I know. It's not something I'm entirely proud of.
That said, I'll never be one of those people who thinks you should stick something out at all costs. There are some relationships or jobs that are just abusive, and sometimes the best thing you can for yourself is to leave. And as for good habits: recently, I decided to train for a 5K using an 8-week couch-to-5K app. By week six, it was clear that my knees weren't up to the task -- in fact, it was becoming almost impossible to walk up and down stairs. I finally asked myself, "Why am I doing this? I've been working out daily for a year and a half without running, and I'm in great shape -- why am I punishing myself?" So I've given myself permission to stop. Life's too short, man.

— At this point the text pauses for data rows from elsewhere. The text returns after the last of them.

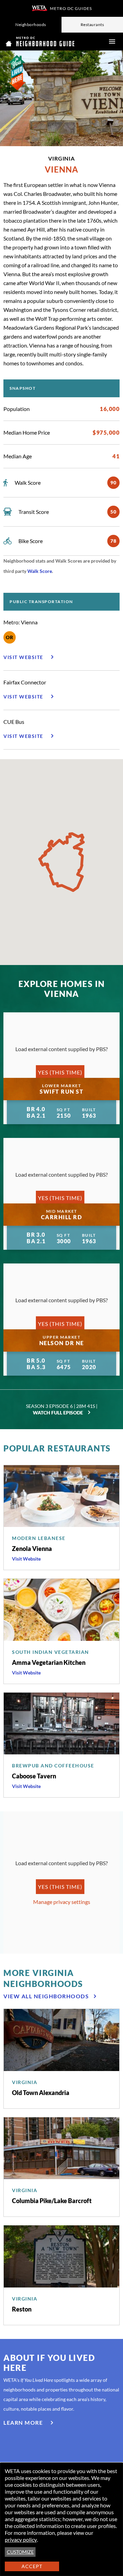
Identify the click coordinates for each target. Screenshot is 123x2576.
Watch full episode (58, 1412)
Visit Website (26, 1559)
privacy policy (21, 2539)
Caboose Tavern (34, 1776)
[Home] (39, 41)
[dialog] (61, 2519)
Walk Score (39, 571)
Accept (32, 2566)
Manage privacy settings (61, 1901)
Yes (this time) (60, 1072)
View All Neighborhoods (46, 1996)
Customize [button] (20, 2552)
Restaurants (92, 24)
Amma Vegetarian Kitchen (48, 1662)
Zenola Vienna (32, 1548)
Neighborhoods (30, 24)
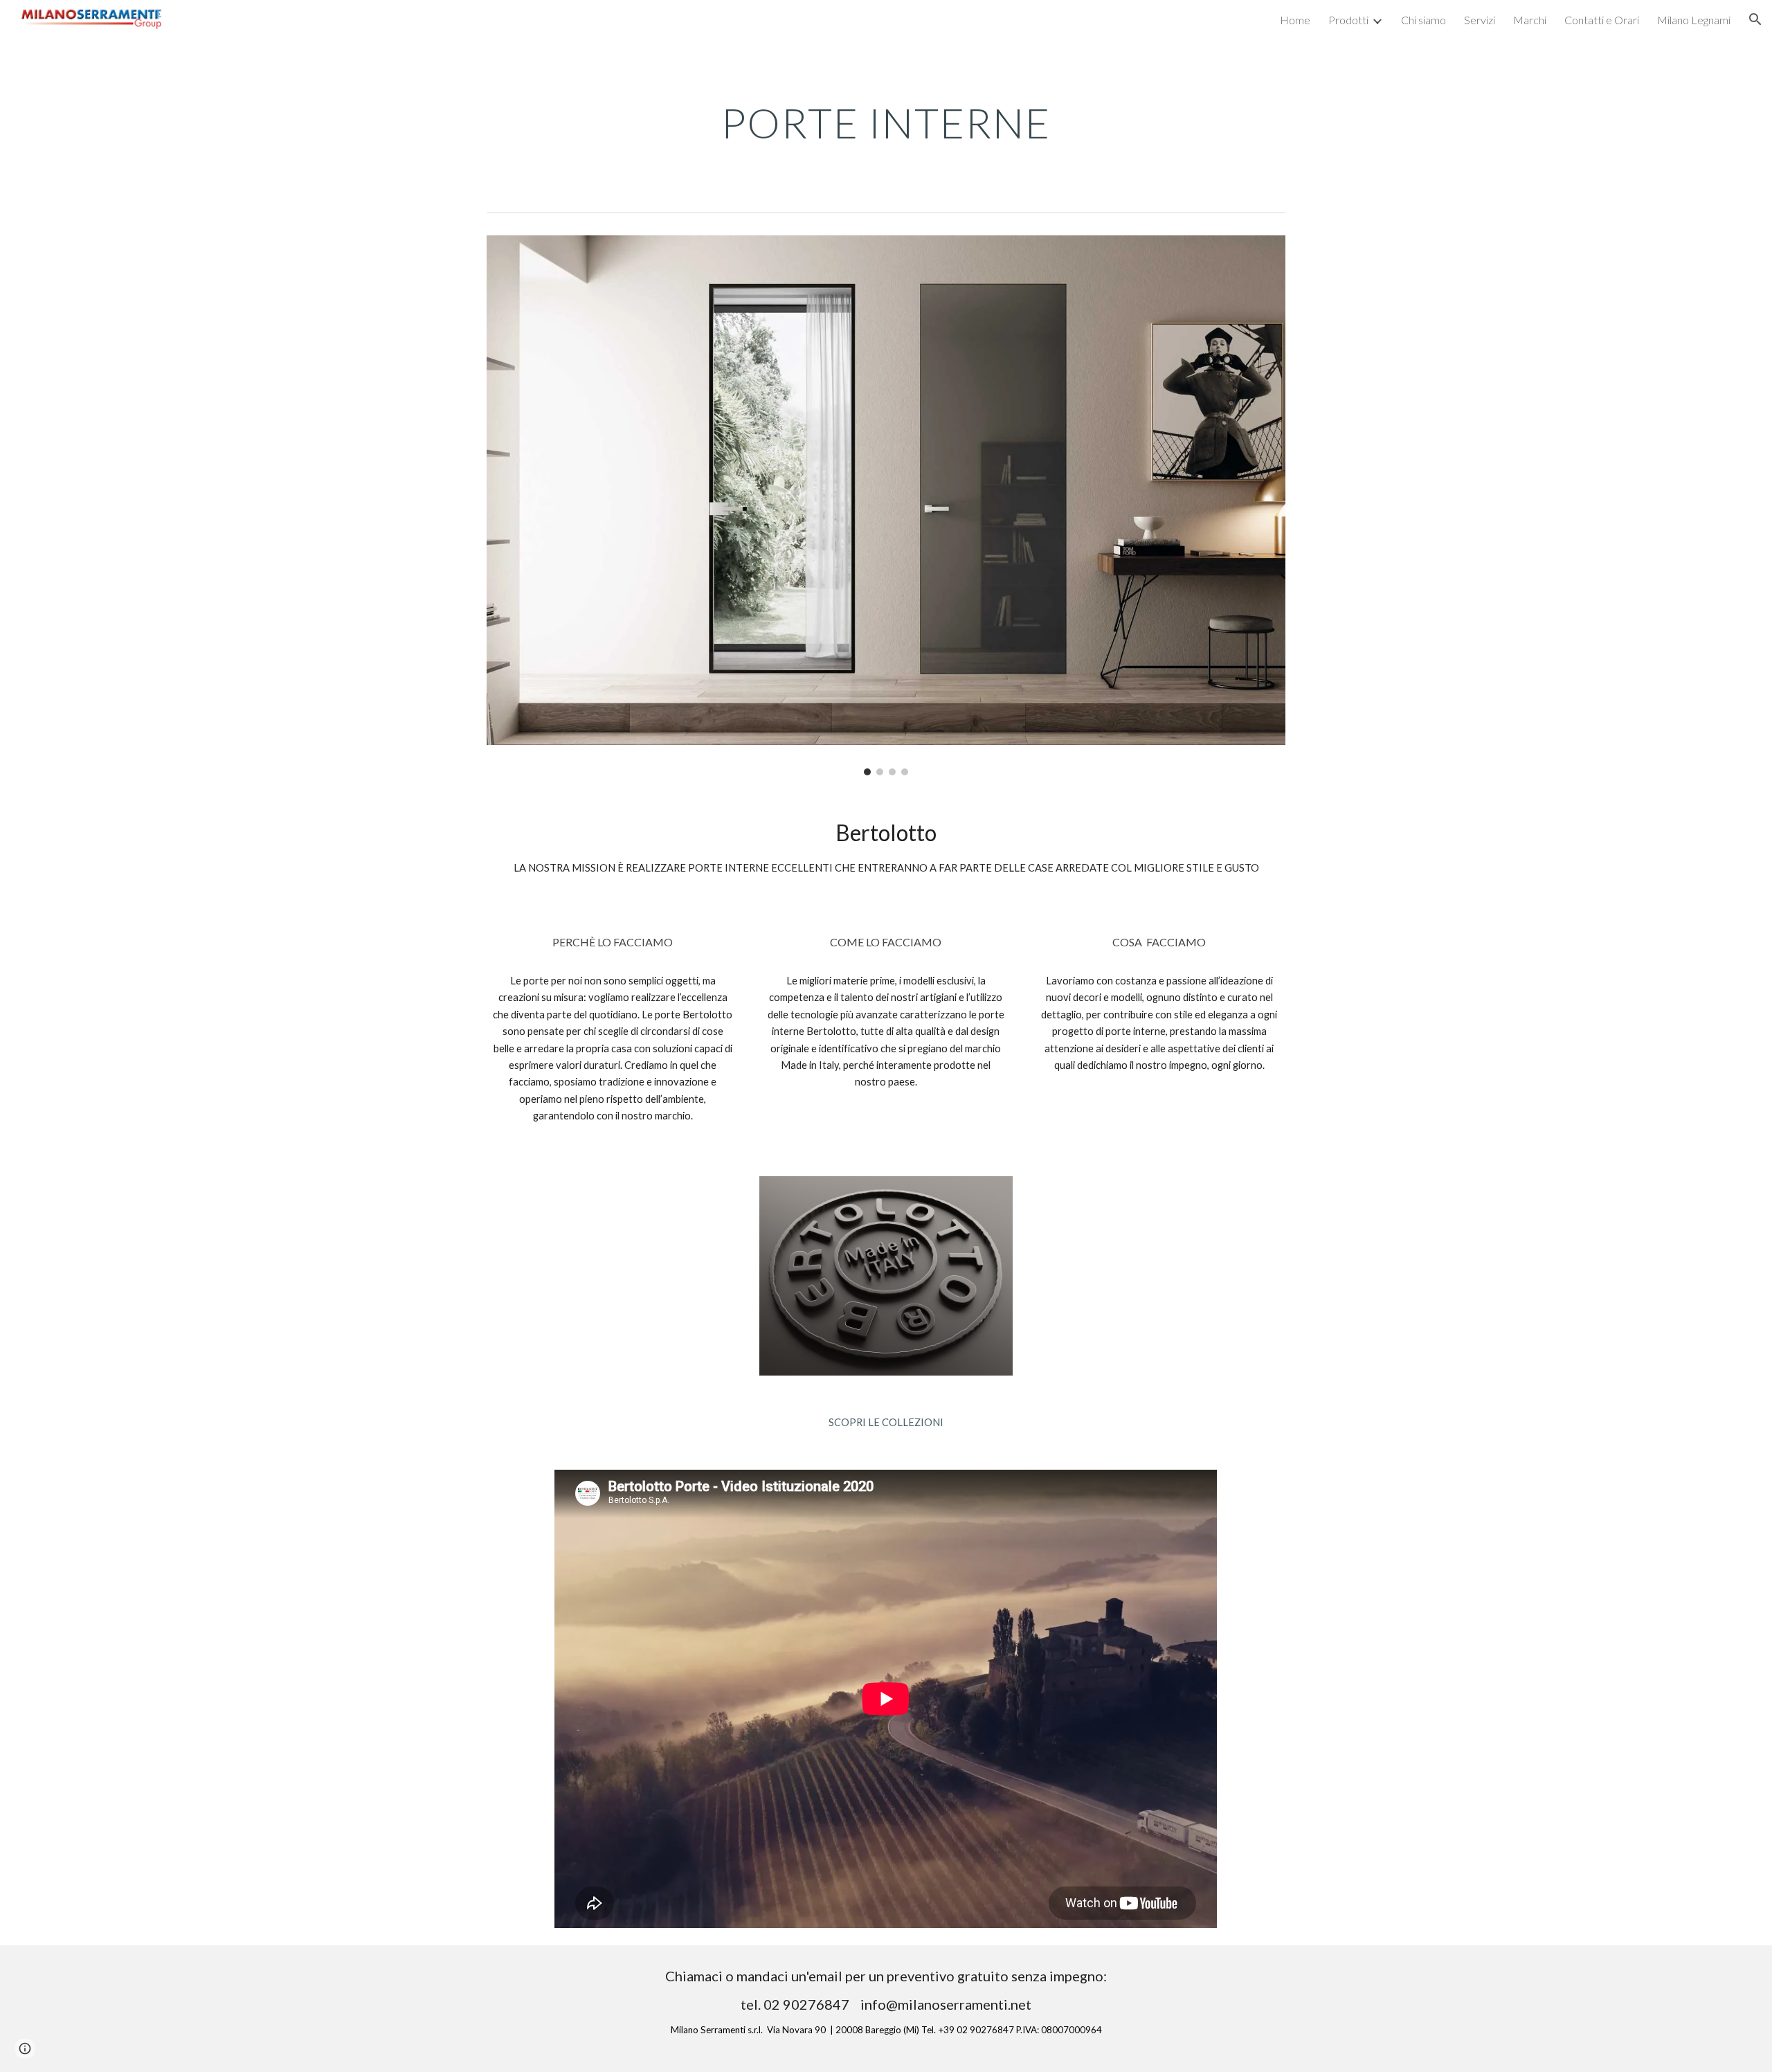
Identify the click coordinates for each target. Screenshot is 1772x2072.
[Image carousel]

So, I maintain that sometimes cutting and running is a good thing: however, I've made a commitment to myself in recent years: I'm no longer allowed to run away from something unless I'm specifically running to something else. By promising myself this, it helps ensure that even though I'm running, I'm moving forward, which, ultimately, I think is the most important thing. (So while I've determined I'm not a runner, I've always been a hiker; maybe I should start seriously training for something like this, instead?) Now, before I cut and run, I make sure that doing so is worth it -- I assess what I'm losing by leaving something, and make sure that what I will gain by running toward something (independence, an advance in career, stronger knees) more than makes up for the loss. If it doesn't, then I need to stay and fight. If it does, then it's time to run ever upward.
It's not a perfect system, but it works for me.